→ **ASSIGNMENT**
What you return should be the line containing "[ВКонтакте] (13, 731)" and each line after it to the end of the records, copied exactly.

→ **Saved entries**
+ + + +

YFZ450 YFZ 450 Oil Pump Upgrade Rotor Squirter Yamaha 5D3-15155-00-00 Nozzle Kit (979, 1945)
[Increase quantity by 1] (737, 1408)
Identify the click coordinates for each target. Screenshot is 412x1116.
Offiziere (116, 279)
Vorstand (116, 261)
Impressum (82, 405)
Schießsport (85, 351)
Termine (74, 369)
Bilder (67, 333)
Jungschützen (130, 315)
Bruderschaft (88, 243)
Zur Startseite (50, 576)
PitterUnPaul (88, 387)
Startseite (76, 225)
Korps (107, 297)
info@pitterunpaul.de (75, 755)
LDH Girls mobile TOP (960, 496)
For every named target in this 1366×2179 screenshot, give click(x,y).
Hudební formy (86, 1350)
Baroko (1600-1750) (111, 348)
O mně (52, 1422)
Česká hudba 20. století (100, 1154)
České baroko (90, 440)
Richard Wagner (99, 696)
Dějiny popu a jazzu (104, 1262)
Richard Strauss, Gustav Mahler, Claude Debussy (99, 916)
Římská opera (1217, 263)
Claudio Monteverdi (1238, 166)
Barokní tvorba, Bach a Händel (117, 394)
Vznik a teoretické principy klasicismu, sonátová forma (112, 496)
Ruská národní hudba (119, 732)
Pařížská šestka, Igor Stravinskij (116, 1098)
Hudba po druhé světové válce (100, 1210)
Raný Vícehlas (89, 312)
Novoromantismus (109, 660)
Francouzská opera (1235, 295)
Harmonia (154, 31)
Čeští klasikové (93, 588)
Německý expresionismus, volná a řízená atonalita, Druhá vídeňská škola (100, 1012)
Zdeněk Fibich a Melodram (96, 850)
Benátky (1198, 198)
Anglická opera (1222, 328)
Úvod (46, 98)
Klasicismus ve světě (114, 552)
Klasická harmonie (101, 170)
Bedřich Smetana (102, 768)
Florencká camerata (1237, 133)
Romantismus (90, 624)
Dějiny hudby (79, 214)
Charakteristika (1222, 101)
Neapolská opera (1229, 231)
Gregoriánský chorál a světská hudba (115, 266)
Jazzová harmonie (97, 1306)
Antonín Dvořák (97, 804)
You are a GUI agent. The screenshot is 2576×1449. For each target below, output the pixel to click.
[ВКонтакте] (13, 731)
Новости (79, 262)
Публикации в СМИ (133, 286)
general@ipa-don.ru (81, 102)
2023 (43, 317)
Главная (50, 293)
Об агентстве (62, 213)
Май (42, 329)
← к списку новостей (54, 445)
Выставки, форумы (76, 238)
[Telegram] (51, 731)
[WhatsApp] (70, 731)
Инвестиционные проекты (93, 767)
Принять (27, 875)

+ + + +

→ **RESPONSE BELOW**
[ВКонтакте] (13, 731)
Новости (79, 262)
Публикации в СМИ (133, 286)
general@ipa-don.ru (81, 102)
2023 (43, 317)
Главная (50, 293)
Об агентстве (62, 213)
Май (42, 329)
← к списку новостей (54, 445)
Выставки, форумы (76, 238)
[Telegram] (51, 731)
[WhatsApp] (70, 731)
Инвестиционные проекты (93, 767)
Принять (27, 875)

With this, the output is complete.